Ah seems that this works fine:
import { Clamp } from '@babylonjs/core/Maths/math.scalar.functions'

I was just confused, since @babylonjs/core doesn’t expose these functions, or I think so at least? So my vs code intellisense didn’t pick it up :slight_smile:

it is not recommended to import from @babylonjs/core, as this will result in importing the entire framework (due to side effects). we are working on a proper fix, but it will take some time until it is delivered.

Do you mean that in the future the base @babylonjs/core should not be used as it is, but include individual exact classes like import { Vector3 } from '@babylonjs/core/Maths/math.vector' ?

Yes, this is the right way to go. This will reduce your package size.

I can see that, I wonder if one can configure vs code to use exact imports like that :thinking: The default seems to be still the whole package.

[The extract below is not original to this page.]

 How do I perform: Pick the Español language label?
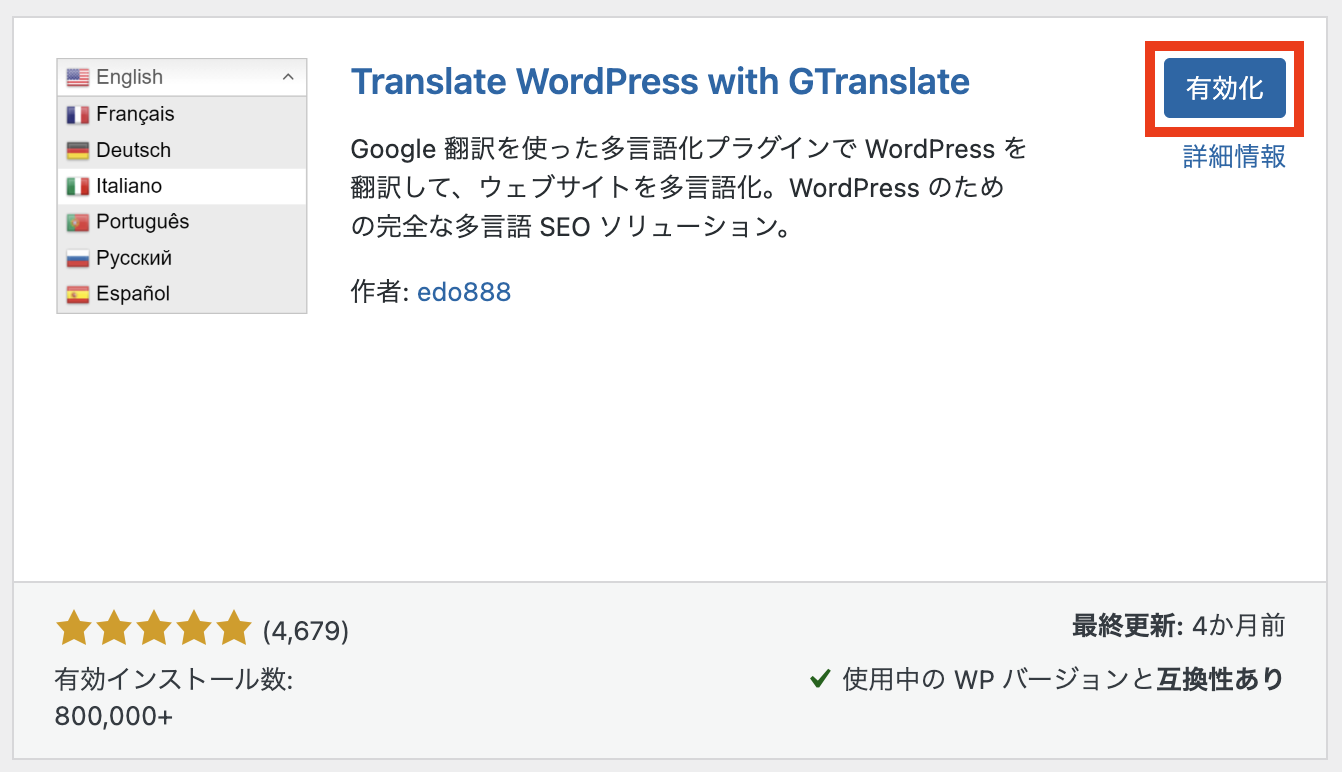point(133,294)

Also in last project I did use the exact imports, but some parts still needed some side effect imports, and since I’m using many Babylonjs functionalities, the bundle size was not improved that much. Will it in the future though? :eyes:

We are planning to restructure the files to allow better side effects handling. When we start working on that we will keep the community updated, of course.

Oh, and yes, if you use a lot of features, your package will be large :slight_smile: but you can reduce that using dynamic imports, for example. You are in full control of what you are importing and when.